In the early 90s my family was experiencing some very serious challenges- children and parents.
My therapist at the time thought I might benefit from some more intense therapy.
It’s hard now to believe that I walked away from my husband (he was delighted that I was doing it) and my children (they were not on board with this). At the time they were 7 and 10 years old.
I had made all the arrangements for them to stay with my good friends and then vacation with their dad while I was away.
Departure day came and I headed to the airport. Reality finally hit me as the plane took off--I was really taking a huge risk. I don’t like to fly and I was bound for Arizona. I worried about my children feeling abandoned and a myriad of gruesome thoughts. Yet part of me was excited to be stepping out and discovering who I was - not just a mom or wife.
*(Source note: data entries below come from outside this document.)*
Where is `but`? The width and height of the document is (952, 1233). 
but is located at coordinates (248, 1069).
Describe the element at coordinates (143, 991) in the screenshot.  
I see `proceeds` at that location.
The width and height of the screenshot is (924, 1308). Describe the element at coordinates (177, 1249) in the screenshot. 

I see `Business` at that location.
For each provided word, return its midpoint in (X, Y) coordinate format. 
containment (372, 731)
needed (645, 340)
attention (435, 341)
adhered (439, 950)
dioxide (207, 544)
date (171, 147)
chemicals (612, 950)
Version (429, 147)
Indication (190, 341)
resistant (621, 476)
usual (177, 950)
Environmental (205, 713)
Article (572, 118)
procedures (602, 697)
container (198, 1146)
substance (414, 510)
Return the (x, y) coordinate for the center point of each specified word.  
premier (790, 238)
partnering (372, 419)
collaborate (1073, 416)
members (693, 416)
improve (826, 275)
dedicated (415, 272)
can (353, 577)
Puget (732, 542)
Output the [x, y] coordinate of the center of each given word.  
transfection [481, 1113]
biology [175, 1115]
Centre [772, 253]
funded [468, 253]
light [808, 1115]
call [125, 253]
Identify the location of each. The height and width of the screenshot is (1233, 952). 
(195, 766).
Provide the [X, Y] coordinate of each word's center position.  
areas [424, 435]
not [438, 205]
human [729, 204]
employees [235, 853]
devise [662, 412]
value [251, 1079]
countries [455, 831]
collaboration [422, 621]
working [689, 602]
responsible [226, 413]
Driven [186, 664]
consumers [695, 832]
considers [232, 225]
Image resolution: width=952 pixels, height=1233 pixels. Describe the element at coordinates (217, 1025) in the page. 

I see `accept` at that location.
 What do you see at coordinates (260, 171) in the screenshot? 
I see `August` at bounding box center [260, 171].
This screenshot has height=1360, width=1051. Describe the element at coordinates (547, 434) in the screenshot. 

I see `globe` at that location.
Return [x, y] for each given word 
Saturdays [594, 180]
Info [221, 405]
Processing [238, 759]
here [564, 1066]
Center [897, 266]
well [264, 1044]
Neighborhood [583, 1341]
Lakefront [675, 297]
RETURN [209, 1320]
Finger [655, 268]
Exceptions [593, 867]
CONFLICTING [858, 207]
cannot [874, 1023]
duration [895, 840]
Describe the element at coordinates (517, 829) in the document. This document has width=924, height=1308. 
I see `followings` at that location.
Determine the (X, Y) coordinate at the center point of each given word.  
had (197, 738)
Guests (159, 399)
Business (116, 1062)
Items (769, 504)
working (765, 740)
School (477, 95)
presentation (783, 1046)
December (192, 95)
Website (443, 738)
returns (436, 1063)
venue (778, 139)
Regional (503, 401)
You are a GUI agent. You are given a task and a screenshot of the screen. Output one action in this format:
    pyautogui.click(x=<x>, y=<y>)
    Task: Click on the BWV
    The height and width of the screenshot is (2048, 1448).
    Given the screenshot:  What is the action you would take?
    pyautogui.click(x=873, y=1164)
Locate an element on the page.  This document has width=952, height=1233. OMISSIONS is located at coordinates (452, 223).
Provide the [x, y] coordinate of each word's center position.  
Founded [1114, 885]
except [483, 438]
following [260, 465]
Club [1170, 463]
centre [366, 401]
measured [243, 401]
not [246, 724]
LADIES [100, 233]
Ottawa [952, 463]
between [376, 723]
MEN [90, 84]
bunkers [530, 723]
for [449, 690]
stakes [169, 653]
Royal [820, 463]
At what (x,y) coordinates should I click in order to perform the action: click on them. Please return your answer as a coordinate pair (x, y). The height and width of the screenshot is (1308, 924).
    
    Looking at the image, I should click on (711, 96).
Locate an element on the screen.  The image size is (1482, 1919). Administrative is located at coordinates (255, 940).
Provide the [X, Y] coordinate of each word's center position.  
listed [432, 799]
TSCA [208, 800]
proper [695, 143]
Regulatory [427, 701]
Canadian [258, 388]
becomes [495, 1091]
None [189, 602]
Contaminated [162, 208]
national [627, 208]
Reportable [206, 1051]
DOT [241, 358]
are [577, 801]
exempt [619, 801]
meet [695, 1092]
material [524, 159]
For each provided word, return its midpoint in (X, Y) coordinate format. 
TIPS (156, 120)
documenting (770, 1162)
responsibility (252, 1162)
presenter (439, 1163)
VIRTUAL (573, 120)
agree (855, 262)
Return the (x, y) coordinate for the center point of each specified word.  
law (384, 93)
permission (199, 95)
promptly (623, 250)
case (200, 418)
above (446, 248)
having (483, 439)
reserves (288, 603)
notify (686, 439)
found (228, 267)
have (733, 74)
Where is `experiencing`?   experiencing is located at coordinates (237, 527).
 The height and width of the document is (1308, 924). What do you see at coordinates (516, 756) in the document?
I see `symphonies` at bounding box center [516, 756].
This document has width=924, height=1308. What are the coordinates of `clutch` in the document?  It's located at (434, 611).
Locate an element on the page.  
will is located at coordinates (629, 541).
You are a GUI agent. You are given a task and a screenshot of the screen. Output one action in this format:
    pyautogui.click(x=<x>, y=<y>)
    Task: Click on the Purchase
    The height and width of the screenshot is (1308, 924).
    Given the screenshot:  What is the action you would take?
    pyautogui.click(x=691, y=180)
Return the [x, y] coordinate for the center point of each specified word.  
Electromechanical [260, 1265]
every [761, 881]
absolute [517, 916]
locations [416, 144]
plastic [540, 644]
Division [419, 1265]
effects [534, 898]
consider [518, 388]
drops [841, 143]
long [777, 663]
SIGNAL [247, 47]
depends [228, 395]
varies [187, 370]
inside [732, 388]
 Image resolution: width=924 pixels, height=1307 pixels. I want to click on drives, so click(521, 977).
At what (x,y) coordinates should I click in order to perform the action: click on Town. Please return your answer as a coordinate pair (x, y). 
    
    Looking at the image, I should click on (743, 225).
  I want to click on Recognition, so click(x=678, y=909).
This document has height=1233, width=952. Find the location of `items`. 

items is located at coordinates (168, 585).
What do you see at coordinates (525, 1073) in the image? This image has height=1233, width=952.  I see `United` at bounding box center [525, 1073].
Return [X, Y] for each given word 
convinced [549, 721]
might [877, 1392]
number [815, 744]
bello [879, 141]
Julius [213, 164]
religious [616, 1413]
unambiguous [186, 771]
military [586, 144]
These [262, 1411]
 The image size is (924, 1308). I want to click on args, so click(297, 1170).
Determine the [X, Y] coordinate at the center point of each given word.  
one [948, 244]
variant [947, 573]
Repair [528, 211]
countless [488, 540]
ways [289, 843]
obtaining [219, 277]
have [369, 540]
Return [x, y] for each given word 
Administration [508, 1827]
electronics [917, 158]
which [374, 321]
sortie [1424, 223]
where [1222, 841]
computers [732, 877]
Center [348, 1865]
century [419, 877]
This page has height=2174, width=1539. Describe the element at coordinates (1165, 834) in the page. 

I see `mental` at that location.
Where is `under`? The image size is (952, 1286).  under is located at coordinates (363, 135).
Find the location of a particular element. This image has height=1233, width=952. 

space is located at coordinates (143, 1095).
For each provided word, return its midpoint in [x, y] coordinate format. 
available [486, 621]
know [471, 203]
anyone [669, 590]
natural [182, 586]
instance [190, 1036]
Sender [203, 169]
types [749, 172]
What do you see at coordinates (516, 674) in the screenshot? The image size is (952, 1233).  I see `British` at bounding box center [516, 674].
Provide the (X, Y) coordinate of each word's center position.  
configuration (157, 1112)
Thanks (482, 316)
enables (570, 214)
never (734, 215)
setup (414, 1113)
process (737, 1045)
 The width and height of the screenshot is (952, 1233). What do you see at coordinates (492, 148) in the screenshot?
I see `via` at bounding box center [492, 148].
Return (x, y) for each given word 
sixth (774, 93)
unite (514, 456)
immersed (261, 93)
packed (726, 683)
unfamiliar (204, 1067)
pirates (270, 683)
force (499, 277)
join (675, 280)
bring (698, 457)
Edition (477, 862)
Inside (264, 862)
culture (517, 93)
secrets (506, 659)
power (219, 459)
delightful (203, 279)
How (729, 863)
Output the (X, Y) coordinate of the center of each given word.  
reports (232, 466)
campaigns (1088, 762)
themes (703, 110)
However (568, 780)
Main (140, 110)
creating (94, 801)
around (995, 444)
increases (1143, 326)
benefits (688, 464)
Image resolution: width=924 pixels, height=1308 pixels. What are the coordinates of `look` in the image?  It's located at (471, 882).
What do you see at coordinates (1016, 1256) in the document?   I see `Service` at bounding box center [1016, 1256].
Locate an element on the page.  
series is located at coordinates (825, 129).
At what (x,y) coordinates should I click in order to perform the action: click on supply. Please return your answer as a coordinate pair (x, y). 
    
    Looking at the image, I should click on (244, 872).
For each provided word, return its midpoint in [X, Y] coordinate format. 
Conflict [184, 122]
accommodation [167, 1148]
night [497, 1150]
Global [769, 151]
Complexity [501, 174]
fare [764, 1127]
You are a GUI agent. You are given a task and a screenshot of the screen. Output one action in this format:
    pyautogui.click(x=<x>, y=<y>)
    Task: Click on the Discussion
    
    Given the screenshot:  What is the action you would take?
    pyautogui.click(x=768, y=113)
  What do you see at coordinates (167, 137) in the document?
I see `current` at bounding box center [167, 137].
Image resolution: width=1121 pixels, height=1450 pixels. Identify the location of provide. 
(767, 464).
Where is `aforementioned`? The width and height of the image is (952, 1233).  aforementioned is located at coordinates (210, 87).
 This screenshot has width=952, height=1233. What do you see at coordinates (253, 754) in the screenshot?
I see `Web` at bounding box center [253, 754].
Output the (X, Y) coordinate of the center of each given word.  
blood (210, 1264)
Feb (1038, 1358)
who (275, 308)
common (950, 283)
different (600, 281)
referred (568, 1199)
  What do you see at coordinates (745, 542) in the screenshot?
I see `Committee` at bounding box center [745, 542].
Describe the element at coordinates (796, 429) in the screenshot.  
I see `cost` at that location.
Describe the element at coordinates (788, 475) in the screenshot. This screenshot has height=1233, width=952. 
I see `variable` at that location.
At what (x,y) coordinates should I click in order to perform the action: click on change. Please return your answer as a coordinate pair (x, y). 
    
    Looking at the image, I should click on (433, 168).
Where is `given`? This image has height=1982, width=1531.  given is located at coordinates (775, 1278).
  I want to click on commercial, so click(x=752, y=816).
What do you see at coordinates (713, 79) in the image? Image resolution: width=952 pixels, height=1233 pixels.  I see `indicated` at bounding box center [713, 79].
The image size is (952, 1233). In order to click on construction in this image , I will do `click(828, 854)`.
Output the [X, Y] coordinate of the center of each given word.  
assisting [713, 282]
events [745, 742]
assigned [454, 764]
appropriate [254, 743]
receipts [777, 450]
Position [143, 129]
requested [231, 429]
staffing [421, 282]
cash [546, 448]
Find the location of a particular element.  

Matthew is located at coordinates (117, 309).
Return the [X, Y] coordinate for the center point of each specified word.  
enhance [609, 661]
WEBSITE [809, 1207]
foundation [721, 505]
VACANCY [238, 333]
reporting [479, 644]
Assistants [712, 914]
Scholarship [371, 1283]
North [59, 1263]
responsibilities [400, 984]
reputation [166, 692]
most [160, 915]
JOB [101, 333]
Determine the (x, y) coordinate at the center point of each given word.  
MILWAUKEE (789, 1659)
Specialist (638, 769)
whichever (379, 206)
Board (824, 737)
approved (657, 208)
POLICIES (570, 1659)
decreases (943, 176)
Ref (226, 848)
I landed several hours later and met up with other folks going to my same destination. We were chatting away until someone mentioned “group therapy”. Of course I piped up and explained that I’d never had “group” therapy. Someone commented that I might be in for a shock.
Needless to say: I went to bed that night obsessing about my next 30 days.
I was apprehensive that first morning.
My fears heightened when I met my group and our therapist. The first words out of her mouth were “I am not here to fix you and neither is this institution”. Well, my initial reaction was to think she was very rude particularly when I was paying quite a fee to be there!
Over the next thirty days I grew to understand what she meant. The group dynamic was so powerful and we all became invested in each other’s progress.
Best investment I’ve ever made in myself! Very hard work, but I’m a firm believer in the power of a “group”.